Husing directs the Oregon Coastal Zone Management Association. He also was
the one-man staff of the Oregon Joint Interim Uniform Tsunami Response Planning
Task Force.
In 2002-2003, I chaired that newly created task force because of my concern,
and that of others, that a 9.0-scale earthquake would someday occur close
to the Oregon coast, triggering a giant tsunami wave over lower-elevation
parts of the coast. My interest was sparked by Wilbur Ternyik, a longtime
public official in Florence, who told me several years ago that the coast
-- visitors in particular -- was ill-prepared for a tsunami.
During the spring of 2002, a group of legislators and other policy makers,
emergency management personnel and a state regional geologist met to discuss
how best to protect an unbelieving public from a tsunami that could propel
a 40-foot wave to the beach in 15 to 30 minutes. The geologist warned that
such a wave had occurred in Oregon before, in 1700, and that one today could
kill 10,000 people if it hit crowded Seaside on a warm summer weekend.
Our task force ultimately submitted Senate Bill 650 during the last legislative
session.
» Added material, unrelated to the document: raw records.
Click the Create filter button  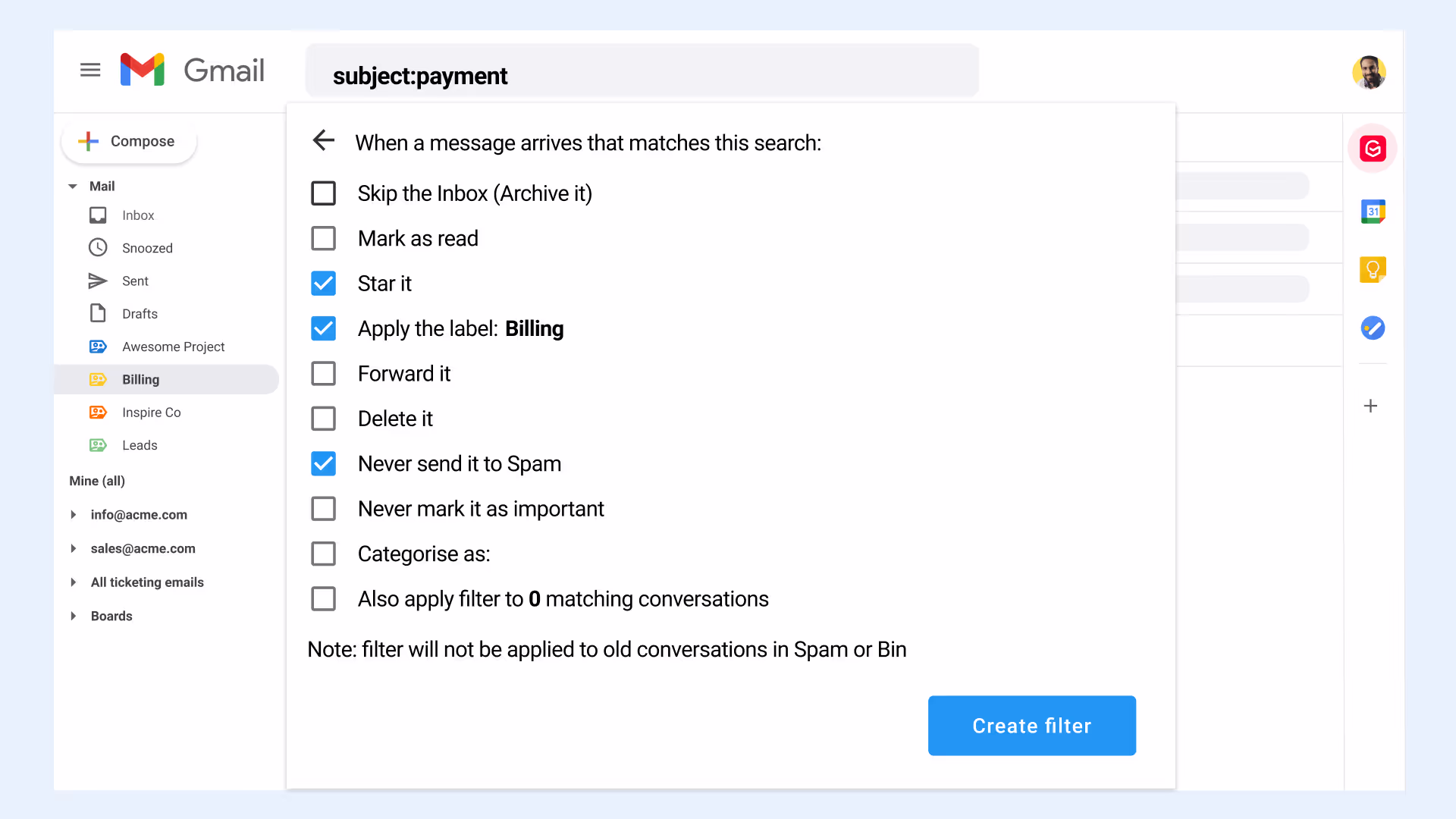click(1032, 726)
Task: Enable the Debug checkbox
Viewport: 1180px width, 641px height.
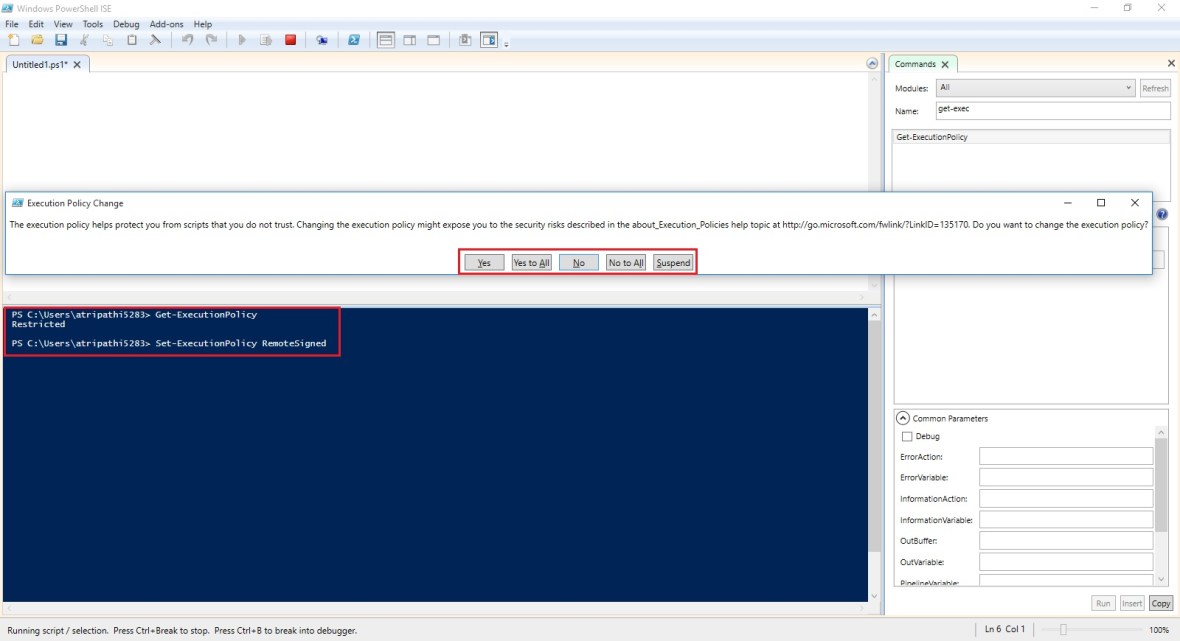Action: (907, 436)
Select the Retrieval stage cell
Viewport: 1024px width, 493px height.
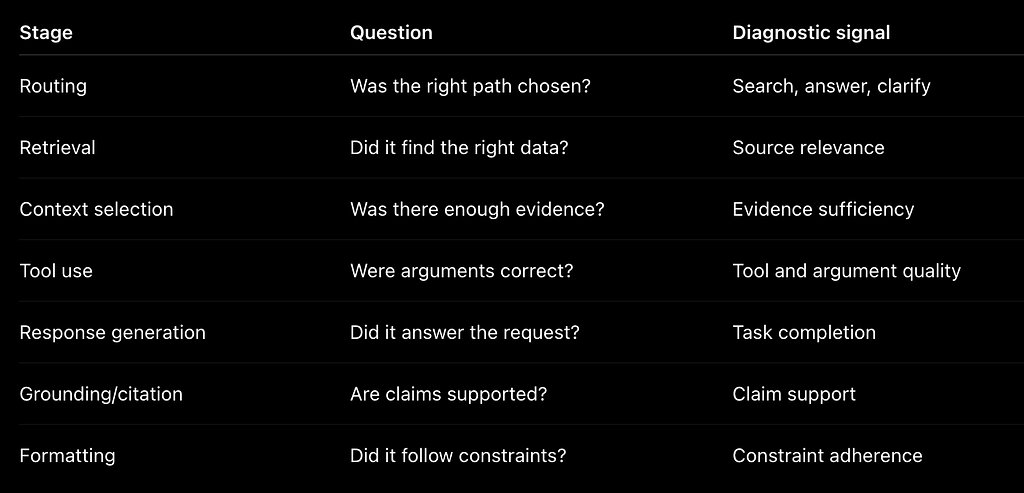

It would have authorized the state Office of Emergency Management
(which supported the bill) to establish tsunami warning information, evacuation
plans and a uniform tsunami warning signal. The warning signal was already
being planned and randomly implemented as we met.
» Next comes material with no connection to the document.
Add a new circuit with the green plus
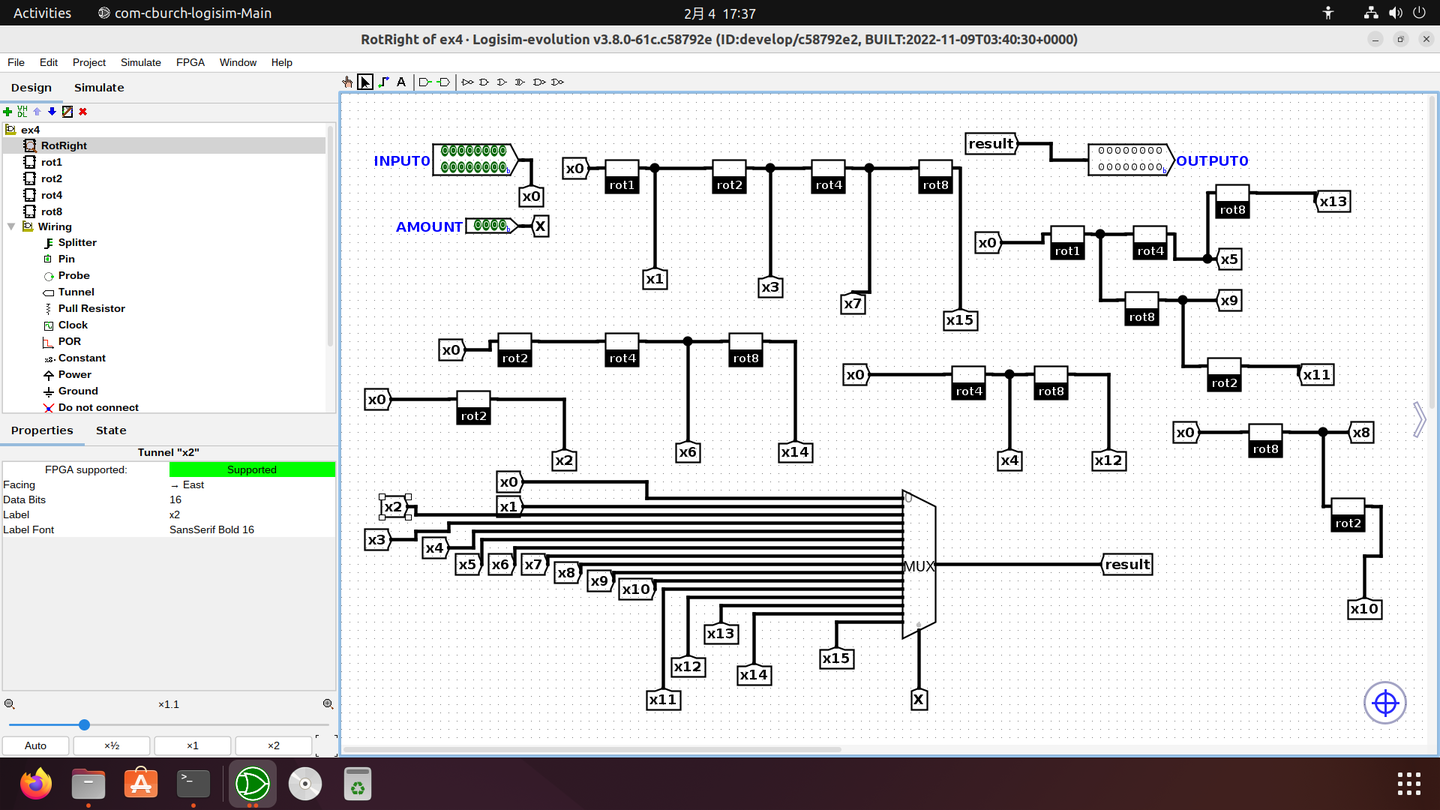Viewport: 1440px width, 810px height. pos(8,111)
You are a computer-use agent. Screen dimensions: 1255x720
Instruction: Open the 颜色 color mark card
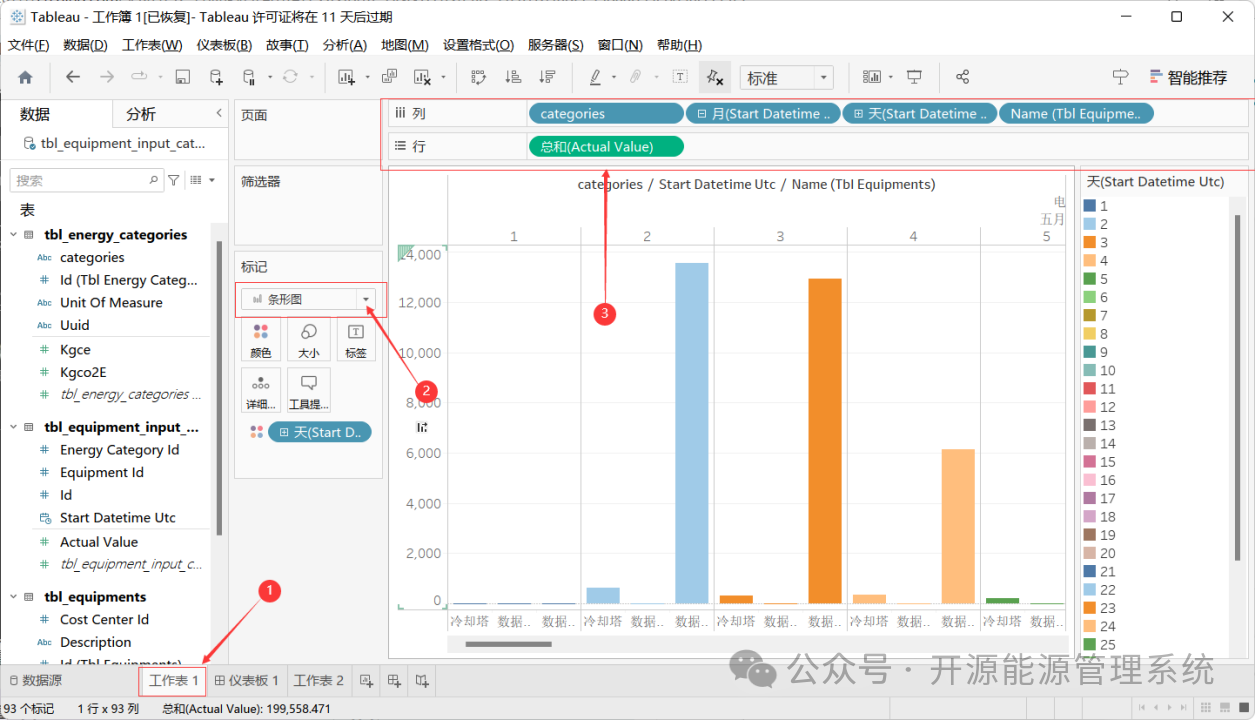coord(261,340)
What was not acceptable to some on the coast is the part of the bill that
read: "Requires transient lodging facilities located within the tsunami
inundation zones to post tsunami warning information and evacuation plans."
Objecting to highway signs designating tsunami danger areas, one coastal mayor
said, "It sounds like we are inviting people to come to my city to die."
He was an exception -- many coastal officials recognized the problem and supported
the bill. But a powerful legislative committee co-chairman killed it.
Now the events of Dec. 26 may persuade both legislators and a previously apathetic
public that something terrifyingly similar could -- and inevitably someday
will -- occur in Oregon.
Husing is organizing a Tsunami Summit of experts and officials in February.
And I will re-introduce SB 650 in the new legislative session that begins
this month.
Sen. Bill Morrisette, D-Springfield, represents central Lane and Linn counties.